La nourriture, le moral au quotidien
Quant à la nourriture, l’équilibre est fragile et primordial : comment trouver la juste combinaison entre besoins du corps, qui s’élèvent à plus de 4 000 calories au vu de l’effort, et nécessités des papilles ? Les sachets déshydratés apportent à l’organisme protéines, glucides, lipides, tandis que la bouchée de fromage ou de saucisson ravit tout simplement. Pour des raisons de poids (du bateau, s’entend) évidentes, les jeunes femmes privilégient la nourriture déshydratée, mais ne négligent pas ce facteur, ô combien garant du moral des troupes ! Le tout est stocké sous le pont, dans des compartiments étanches. Elles disposent de bonbonnes de gaz pour faire chauffer l’eau.
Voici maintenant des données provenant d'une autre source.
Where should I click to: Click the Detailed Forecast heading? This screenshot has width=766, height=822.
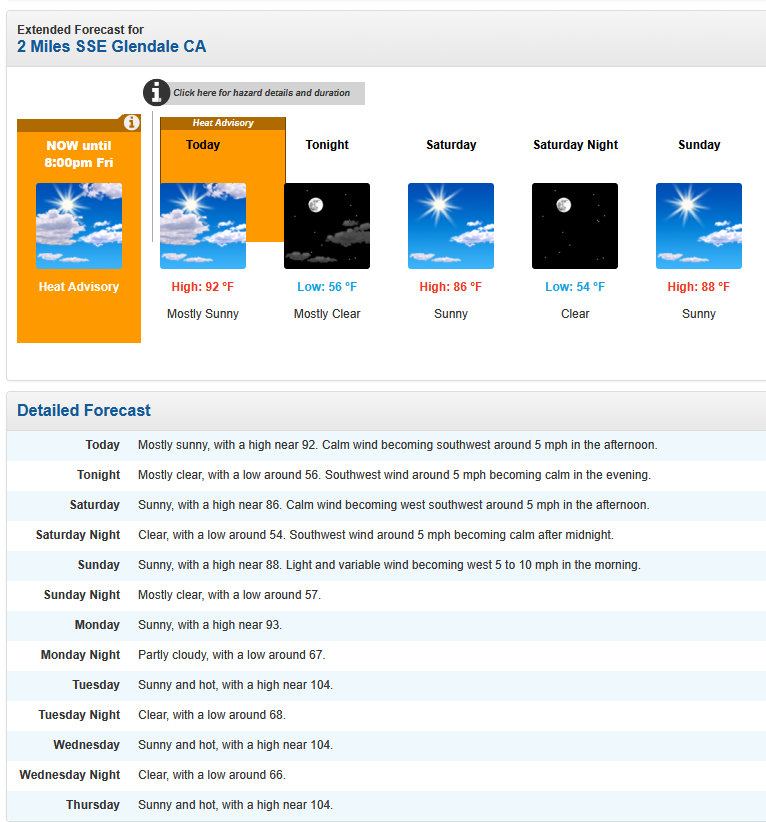pyautogui.click(x=84, y=410)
L’énergie, les communications
Nombre d’appareils électroniques ont besoin d’être alimentés : le dessalinisateur, la radio VHF (Very High Frequency), le GPS (Global Positioning System), le pilote automatique, le téléphone satellite, l’appareil photo.
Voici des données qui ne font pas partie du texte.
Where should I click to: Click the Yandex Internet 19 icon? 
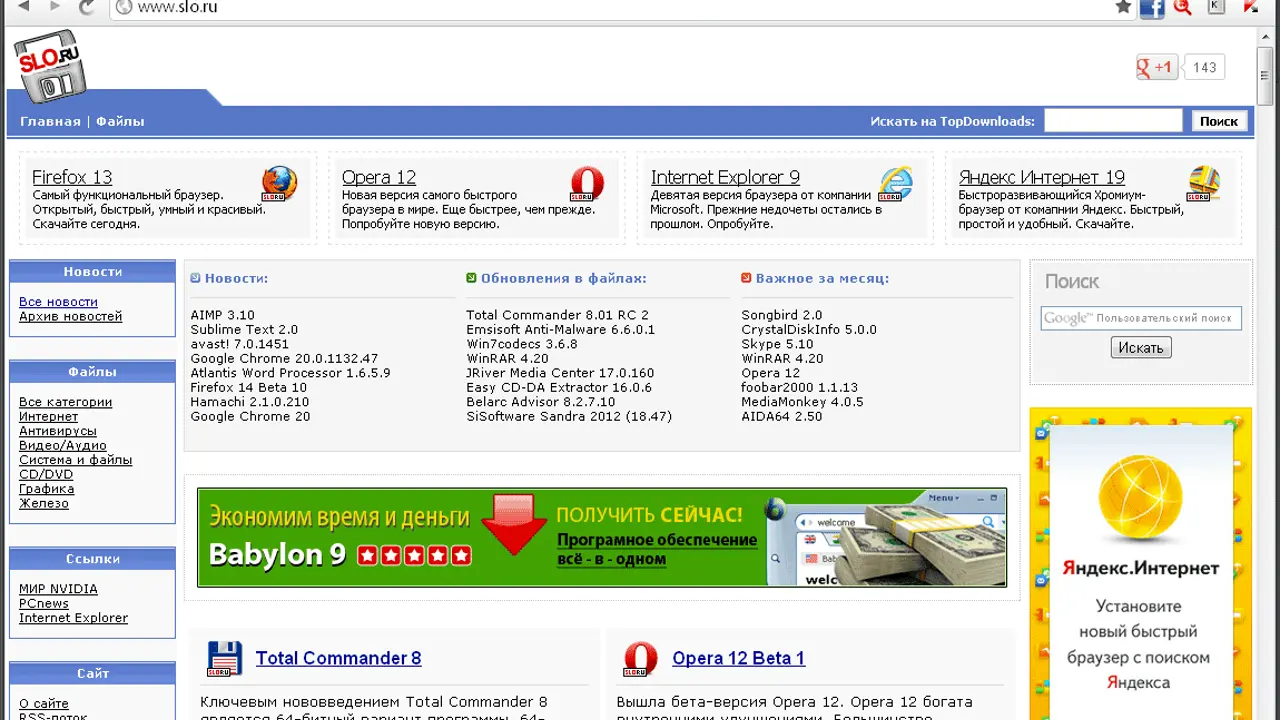point(1204,184)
De l’eau douce en cas de dessalage
Et pour cela, quoi de plus naturel et de plus efficace que les panneaux solaires. Ils alimentent des batteries stockées sous le pont et elles-mêmes reliées aux divers équipements électroniques. L’énergie est donc une affaire de priorités. En cas de manque, le dessalinisateur est est prioritaire – pour ce qui est de l’eau à boire. Viennent ensuite radio et GPS, puis le dessalinisateur à nouveau pour cette fois-ci l’eau de rinçage, le pilote automatique et enfin l’accessoire comme la musique ou les appareils photos. La communication revêt plusieurs formes. La radio VHF permet de communiquer avec les navires qui croisent la route du bateau français. La communication quotidienne avec la base à terre est, quant à elle, assurée par téléphone satellite. Tous les jours, les quatre rameuses relatent les événements forts de la journée et peuvent envoyer des photos de moments choisis. Elles peuvent faire un point météo et optimiser leur route en fonction. Elles sont suivies en temps réel, leur position est rapportée tous les jours sur leur site Web.
Panneaux solaires
Soins du corps, aucune erreur tolérée
Le corps. Un autre facteur clef du succès. Il n’est pas tant question ici de la force musculaire que du corps au sens large : les rameuses portent une attention toute particulière à ce chapitre, car en haute mer, la moindre blessure peut dégénérer et signifier la fin de l’aventure.
Mens sana in corpore sano
Plusieurs raisons à cela : il y a l’autonomie, encore et toujours, mais également l’hostilité du milieu (vent, soleil, sel). Les sportives misent sur la prévention et honorent un vieil adage. Les gants, la crème et les manchons des rames leur évitent les ampoules autant que faire se peut. Les coussins sur les sièges et les réglages des coulisses retardent les blessures. La crème et les vêtements longs les protégent du soleil. Tant de gestes et de réflexes quotidiens que les jeunes femmes font leurs. Mens sana in corpore sano.